PENG Yang， born in 1999， M. S. candidate. His research interests include voice print recognition.
ZHANG Guofu， born in 1979， Ph. D.， professor. His research interests include speech security.
LIAN Chensi， born in 1984， M. S.， senior engineer. Her research interests include voice print， synthesis speech identification.
YANG Bo， born in 1985， M. S.， senior engineer. His research interests include voice print， synthesis speech identification.
FANG Zhen， born in 2000， M. S. candidate. His research interests include voice print recognition.
Supported by:
Humanities and Social Sciences Research Planning Fund of the Ministry of Education(24YJA870011);Key Research and Development Program of Anhui Province(202104d07020001);Natural Science Foundation of Anhui Province(2208085MF166)

摘要/Abstract

摘要：

基于手机语音的多媒体取证任务一直都是研究热点，然而已有语音手机识别任务均局限于闭集模式，即训练集与测试集共享相同的类别集合，无法保证未知类别手机的识别精度，所以现有方法无法直接应用于未知手机。为此，提出一种基于特征交互与表示增强的语音手机来源开集识别方法（FireOSCI）。首先，设计基于多头注意力模块Fastformer的全局特征提取模块GlobalBlock，以更好地捕捉整个语音样本的全局信息，获得丰富的设备特征信息；其次，设计基于SE-Res2Block（Squeeze-Excitation Res2Block）的局部特征提取模块LocalBlocks，专注于增强跟手机信息相关的特征，抑制与手机来源识别无关的特征；随后，设计基于注意力机制的特征融合机制，将全局特征和多层局部特征深度融合；最后，设计基于注意力池化的手机来源确认网络，以提高开集模式下的识别准确率。在13个不同手机品牌、86种不同型号的手机语音数据集上的对比实验结果表明，所提方法可以实现未知类别手机的识别，为语音手机来源的开集识别提供可参考的技术方案。

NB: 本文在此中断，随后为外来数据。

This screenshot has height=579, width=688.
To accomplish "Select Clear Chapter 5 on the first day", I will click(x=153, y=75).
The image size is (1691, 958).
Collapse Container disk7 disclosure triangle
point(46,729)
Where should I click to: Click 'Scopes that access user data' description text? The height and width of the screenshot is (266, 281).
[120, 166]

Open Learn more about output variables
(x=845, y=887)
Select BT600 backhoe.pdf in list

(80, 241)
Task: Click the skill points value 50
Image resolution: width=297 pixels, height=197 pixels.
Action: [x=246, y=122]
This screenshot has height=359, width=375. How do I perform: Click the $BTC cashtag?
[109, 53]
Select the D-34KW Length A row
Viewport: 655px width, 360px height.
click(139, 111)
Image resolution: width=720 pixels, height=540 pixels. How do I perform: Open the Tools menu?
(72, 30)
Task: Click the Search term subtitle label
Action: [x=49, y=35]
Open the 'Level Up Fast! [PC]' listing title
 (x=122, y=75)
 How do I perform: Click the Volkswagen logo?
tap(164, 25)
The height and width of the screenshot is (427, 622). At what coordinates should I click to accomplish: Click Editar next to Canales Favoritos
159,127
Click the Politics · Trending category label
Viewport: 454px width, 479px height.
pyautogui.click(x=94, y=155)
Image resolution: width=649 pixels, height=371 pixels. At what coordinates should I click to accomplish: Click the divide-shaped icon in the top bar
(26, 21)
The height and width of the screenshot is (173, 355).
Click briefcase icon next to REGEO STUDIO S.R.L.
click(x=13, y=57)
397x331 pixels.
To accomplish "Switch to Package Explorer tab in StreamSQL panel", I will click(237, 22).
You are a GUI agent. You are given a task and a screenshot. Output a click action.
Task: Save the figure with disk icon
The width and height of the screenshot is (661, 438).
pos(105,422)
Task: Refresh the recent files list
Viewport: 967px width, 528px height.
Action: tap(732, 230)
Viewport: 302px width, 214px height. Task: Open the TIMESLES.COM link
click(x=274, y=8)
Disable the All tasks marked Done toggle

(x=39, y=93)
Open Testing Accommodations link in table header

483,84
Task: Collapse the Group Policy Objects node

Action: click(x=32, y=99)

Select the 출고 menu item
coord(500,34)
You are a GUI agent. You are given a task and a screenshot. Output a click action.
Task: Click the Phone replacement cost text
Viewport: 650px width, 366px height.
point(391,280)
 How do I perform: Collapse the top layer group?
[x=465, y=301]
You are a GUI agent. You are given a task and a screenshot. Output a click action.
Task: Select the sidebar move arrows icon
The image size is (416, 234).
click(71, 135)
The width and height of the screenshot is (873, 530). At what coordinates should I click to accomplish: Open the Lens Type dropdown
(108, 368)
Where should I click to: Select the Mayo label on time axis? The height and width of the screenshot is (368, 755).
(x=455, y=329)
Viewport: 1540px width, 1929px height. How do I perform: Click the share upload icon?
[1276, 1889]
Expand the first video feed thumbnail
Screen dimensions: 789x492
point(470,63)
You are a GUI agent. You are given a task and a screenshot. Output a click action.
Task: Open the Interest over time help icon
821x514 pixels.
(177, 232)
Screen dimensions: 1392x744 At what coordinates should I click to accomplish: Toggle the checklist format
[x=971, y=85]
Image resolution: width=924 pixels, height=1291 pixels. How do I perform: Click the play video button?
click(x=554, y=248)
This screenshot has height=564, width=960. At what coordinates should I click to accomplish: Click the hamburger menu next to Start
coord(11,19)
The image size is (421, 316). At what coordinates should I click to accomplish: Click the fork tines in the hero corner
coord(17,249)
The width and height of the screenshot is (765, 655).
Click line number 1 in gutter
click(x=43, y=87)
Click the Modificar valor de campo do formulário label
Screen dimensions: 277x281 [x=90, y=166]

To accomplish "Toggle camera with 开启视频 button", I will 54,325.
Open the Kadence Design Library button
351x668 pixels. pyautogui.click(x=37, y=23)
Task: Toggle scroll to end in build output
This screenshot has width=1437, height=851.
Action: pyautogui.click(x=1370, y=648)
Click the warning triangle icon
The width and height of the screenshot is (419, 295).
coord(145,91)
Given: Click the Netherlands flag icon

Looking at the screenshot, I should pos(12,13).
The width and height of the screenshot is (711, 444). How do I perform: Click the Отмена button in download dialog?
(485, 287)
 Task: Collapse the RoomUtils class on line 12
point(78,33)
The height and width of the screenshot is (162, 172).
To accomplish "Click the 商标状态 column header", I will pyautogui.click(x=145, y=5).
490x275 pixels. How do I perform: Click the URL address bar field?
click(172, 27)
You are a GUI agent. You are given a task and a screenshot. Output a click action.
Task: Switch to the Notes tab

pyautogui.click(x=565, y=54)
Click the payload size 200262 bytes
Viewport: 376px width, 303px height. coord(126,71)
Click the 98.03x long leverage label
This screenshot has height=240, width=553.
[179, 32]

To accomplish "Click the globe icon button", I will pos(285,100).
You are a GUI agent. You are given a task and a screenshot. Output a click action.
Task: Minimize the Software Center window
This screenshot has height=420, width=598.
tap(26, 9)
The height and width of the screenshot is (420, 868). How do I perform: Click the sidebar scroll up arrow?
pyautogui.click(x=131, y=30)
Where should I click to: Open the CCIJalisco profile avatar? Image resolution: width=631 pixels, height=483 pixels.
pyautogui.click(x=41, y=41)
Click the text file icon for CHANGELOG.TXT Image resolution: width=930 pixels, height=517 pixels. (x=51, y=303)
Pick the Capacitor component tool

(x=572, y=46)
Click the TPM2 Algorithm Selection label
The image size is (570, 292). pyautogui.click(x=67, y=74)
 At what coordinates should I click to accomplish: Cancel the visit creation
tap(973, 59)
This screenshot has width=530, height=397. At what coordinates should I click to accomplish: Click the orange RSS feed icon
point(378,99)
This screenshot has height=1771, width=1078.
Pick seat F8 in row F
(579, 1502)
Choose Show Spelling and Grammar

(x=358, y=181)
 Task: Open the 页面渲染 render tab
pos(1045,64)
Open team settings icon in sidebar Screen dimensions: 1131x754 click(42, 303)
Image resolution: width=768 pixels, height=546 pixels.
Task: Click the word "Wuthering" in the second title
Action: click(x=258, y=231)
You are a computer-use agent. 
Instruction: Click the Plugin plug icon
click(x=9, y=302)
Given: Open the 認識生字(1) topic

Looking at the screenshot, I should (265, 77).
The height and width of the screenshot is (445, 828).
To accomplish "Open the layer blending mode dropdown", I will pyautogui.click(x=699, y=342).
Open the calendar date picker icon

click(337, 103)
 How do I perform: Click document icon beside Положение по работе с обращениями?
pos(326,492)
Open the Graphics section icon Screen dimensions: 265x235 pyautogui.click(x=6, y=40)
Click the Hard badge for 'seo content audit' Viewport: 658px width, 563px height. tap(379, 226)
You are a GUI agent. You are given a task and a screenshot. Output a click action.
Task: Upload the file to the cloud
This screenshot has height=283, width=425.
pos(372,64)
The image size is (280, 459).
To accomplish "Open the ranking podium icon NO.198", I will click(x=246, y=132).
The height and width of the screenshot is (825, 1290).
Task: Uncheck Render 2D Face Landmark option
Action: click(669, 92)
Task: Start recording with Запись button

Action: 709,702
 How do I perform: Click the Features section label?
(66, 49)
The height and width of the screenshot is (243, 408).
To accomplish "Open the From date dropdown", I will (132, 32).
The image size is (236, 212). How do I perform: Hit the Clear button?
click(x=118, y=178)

关键词: 语音手机来源, 开集识别, 特征交互, 表示增强, 深度融合

Abstract:

Multimedia forensics tasks based on cell-phone speech has always been a key research hotspot. However， the existing speech-based cell-phone identification tasks are all confined to the closed-set mode， which means that the training set and the test set share the same category set， which cannot guarantee the recognition accuracy for cell-phones of unknown categories， leading to the difficulty in applications of the existing methods to the unknown cell-phones. Therefore， an Open-set Source Cell-phone Identification method based on Feature interaction and representation enhancement （FireOSCI） was proposed. Firstly， a global information extraction block named GlobalBlock was designed on the basis of the multi-head attention block Fastformer for better capturing the global information from the whole speech sample and obtaining rich device feature information. Secondly， a local feature extraction block named LocalBlocks was presented on the basis of SE-Res2Block （Squeeze-Excitation Res2Block） to focus on enhancing cell-phone information related features and suppressing the features that are not related to the source cell-phone identification. Thirdly， an attention mechanism based feature fusion mechanism was designed to fuse global features with multi-layer local features deeply. Finally， a source cell?phone confirmation network was designed on the basis of attention pooling to improve the recognition accuracy in open-set mode. Comparison experimental results on cell-phone speech dataset with 13 different cell-phone brands and 86 different cell-phone models show that the proposed method can achieve identification of unknown categories of cell-phones， and provide a referable technical solution for the open-set recognition of speech-based source cell-phones.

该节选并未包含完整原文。